## WRITTEN REQUEST
Please repeat the records below, from the line with "Click the axe" up to and including the line with "tap(88, 21)", keeping every character unchanged.

## PROVIDED RECORDS

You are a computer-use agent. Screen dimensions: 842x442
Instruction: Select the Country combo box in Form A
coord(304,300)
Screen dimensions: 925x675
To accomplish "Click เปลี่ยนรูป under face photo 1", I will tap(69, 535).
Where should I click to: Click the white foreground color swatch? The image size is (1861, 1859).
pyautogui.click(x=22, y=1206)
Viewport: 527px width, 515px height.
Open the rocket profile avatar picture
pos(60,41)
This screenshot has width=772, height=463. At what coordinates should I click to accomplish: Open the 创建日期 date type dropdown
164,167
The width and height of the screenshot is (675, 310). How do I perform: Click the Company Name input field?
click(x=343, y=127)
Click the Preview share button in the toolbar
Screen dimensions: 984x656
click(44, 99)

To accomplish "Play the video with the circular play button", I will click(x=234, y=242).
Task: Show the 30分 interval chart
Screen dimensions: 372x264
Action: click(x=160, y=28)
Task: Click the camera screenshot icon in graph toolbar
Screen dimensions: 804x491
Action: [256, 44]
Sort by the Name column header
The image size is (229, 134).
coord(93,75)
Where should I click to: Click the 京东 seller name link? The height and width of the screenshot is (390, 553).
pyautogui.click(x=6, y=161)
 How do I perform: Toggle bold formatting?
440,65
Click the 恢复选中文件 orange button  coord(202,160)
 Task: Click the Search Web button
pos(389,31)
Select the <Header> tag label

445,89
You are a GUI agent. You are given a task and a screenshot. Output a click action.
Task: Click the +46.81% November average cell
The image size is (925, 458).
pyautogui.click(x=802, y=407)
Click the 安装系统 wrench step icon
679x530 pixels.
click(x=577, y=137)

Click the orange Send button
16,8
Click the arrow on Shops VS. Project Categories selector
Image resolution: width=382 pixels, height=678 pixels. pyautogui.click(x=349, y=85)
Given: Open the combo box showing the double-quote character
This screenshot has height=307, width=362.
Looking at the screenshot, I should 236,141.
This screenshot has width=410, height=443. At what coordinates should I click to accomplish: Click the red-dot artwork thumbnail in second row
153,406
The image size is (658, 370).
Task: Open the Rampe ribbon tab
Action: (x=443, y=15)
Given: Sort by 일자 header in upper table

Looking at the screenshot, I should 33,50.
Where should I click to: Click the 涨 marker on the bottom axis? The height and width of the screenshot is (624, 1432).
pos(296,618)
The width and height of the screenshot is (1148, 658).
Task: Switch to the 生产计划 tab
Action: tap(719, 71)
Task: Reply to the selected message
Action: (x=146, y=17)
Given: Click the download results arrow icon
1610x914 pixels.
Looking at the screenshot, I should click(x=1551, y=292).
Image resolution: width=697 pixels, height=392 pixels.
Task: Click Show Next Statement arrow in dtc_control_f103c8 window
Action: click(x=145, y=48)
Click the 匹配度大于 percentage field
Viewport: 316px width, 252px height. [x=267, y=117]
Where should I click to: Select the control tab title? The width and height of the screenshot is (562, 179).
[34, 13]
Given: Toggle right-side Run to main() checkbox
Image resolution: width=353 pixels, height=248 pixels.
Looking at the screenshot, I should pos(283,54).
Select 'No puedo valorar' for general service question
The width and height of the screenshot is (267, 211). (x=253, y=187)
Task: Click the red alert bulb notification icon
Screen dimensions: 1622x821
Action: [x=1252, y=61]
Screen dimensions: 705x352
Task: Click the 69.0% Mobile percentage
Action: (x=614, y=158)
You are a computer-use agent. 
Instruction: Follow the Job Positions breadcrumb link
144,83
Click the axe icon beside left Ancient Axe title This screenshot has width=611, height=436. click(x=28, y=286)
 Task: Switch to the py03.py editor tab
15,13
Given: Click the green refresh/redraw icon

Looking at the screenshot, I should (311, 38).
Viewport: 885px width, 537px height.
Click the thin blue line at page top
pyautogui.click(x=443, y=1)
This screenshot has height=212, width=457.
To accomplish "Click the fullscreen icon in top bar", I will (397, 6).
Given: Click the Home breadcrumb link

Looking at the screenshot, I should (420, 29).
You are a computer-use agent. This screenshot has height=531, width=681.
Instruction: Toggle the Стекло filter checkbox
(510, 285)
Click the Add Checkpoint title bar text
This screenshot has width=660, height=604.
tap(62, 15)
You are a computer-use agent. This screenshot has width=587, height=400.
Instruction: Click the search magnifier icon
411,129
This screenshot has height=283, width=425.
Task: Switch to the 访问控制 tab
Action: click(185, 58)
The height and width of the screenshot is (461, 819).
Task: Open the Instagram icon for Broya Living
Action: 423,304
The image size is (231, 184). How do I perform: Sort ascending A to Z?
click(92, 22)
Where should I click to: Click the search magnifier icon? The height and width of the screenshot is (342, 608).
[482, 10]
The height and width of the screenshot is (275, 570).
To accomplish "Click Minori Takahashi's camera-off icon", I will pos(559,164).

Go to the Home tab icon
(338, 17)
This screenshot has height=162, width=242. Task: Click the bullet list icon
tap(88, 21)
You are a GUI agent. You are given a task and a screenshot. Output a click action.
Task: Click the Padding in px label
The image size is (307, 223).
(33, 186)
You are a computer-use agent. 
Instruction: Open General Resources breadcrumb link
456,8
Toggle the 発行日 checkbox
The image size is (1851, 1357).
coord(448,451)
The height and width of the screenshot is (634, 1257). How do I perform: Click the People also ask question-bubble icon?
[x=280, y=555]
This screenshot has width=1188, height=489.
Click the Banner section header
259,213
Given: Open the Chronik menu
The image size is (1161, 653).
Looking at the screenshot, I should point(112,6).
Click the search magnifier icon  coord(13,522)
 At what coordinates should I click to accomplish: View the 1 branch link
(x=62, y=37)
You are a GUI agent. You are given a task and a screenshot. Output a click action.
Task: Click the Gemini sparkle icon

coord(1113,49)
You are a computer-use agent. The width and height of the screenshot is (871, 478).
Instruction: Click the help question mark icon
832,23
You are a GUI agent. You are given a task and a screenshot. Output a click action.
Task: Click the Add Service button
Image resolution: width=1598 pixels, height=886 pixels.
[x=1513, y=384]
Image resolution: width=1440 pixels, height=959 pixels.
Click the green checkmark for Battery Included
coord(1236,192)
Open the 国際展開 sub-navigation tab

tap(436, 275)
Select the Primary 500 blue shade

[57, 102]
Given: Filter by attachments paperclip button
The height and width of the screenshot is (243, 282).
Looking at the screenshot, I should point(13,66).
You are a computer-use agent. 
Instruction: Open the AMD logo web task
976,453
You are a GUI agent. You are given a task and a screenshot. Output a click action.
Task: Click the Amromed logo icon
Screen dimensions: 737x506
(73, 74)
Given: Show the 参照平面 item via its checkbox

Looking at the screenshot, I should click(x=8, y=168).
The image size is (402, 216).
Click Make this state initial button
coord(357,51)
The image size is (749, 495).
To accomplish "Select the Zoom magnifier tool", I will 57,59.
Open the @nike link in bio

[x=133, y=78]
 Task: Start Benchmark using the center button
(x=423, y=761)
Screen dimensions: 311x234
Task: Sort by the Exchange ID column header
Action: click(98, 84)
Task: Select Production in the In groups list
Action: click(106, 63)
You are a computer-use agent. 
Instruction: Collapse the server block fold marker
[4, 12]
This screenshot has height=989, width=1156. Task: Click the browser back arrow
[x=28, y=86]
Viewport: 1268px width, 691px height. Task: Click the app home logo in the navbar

## SOLUTION TO THE PROBLEM
Click the axe icon beside left Ancient Axe title This screenshot has width=611, height=436. click(x=28, y=286)
 Task: Switch to the py03.py editor tab
15,13
Given: Click the green refresh/redraw icon

Looking at the screenshot, I should (311, 38).
Viewport: 885px width, 537px height.
Click the thin blue line at page top
pyautogui.click(x=443, y=1)
This screenshot has height=212, width=457.
To accomplish "Click the fullscreen icon in top bar", I will (397, 6).
Given: Click the Home breadcrumb link

Looking at the screenshot, I should (420, 29).
You are a computer-use agent. This screenshot has height=531, width=681.
Instruction: Toggle the Стекло filter checkbox
(510, 285)
Click the Add Checkpoint title bar text
This screenshot has width=660, height=604.
tap(62, 15)
You are a computer-use agent. This screenshot has width=587, height=400.
Instruction: Click the search magnifier icon
411,129
This screenshot has height=283, width=425.
Task: Switch to the 访问控制 tab
Action: click(185, 58)
The height and width of the screenshot is (461, 819).
Task: Open the Instagram icon for Broya Living
Action: 423,304
The image size is (231, 184). How do I perform: Sort ascending A to Z?
click(92, 22)
Where should I click to: Click the search magnifier icon? The height and width of the screenshot is (342, 608).
[482, 10]
The height and width of the screenshot is (275, 570).
To accomplish "Click Minori Takahashi's camera-off icon", I will pos(559,164).

Go to the Home tab icon
(338, 17)
This screenshot has height=162, width=242. Task: Click the bullet list icon
tap(88, 21)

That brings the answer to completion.